December 7, 2010

Who Are We?

We need titles and names. It’s what makes us who we are and defines us. Sometimes choosing one is not easy. I even had trouble naming this blog and may change it before it posts.

I’ve heard some women get offended over being called ladies. Personally, I consider it a compliment because where I come from only well bred women with manners are referred to as “ladies.”

We’ve changed the titles of employment to include women. We no longer have secretaries and in their place we have Administrative Assistants. Funny thing is in the beginning all secretaries were men.

When I was a little girl we had Trash Men but that no longer sounds nice so we moved on to Garbage Collectors and even further to Sanitation Engineers. I don’t feel very sanitized after they’ve been by but we won’t go into that.

Nationalities are a tricky group to name and we have changed most several times over the course of the years mostly due to people turning their titles into something ugly.

The way you say a word, tone and facial expressions can greatly change the meaning. Some words are just plain mean no matter how nice you try to make them sound.

Native Americans are a group that has had trouble with names over the years. We started out being called Indians because some poor lost man thought he was in India. That one stuck for hundreds of years until someone one day decided it didn’t make sense and decided to call us Native Americans or American Indians. In my opinion neither one fits us still.

Anyone who was born in America is a native American. Native means being such by birth or origin.

American Indian doesn’t work because if a person of Indian decent, meaning whose ancestors come from India is an American citizen he is an Indian American so you see how that can be confusing.

Another title that fits best, until some smarty-pants anthropologist comes along and proves different is “First People.” Indigenous Americans also works but is difficult for small children to say.

African Americans have had many names some very rude and derogatory. Most recently they were called black, which doesn’t fit because most are not black. They come in many lovely skin tones from high yellow all the way up to cocoa.

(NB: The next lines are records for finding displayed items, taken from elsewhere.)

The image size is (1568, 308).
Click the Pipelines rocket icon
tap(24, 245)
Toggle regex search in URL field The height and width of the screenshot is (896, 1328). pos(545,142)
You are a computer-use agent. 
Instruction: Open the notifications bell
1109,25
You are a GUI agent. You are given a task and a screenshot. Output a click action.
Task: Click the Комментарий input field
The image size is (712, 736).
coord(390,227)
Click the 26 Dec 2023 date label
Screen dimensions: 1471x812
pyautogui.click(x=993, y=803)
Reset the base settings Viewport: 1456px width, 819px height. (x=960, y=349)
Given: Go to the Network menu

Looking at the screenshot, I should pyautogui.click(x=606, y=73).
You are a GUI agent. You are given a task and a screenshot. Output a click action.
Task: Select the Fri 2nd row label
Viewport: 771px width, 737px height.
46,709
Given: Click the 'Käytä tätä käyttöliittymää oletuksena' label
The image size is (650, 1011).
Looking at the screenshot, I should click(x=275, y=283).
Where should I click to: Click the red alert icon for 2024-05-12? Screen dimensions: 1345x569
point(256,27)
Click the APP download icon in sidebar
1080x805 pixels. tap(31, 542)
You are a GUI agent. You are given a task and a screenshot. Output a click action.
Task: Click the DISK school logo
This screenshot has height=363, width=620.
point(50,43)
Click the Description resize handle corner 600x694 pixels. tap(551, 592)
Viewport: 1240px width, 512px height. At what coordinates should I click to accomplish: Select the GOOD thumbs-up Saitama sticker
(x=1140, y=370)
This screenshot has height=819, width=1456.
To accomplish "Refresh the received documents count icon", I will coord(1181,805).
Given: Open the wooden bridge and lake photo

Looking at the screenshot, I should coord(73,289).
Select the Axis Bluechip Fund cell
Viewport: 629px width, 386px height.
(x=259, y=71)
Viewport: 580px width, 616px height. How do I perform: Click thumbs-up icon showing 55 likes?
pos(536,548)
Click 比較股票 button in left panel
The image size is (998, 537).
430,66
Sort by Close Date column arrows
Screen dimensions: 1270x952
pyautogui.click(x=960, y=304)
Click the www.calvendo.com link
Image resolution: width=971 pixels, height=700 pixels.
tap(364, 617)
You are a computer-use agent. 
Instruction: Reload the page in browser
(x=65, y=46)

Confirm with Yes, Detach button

I always thought colored was the best description but that one didn’t work either because a few decades ago everyone who was not white was filed under the category of “colored.”

Funny how Caucasian people have always been called “white people” and that one never seems to change.

I don’t think we should worry about what to call each other and just remember we are all people. We bleed red, we cry tears and we love our families and friends. That’s all we really need to know.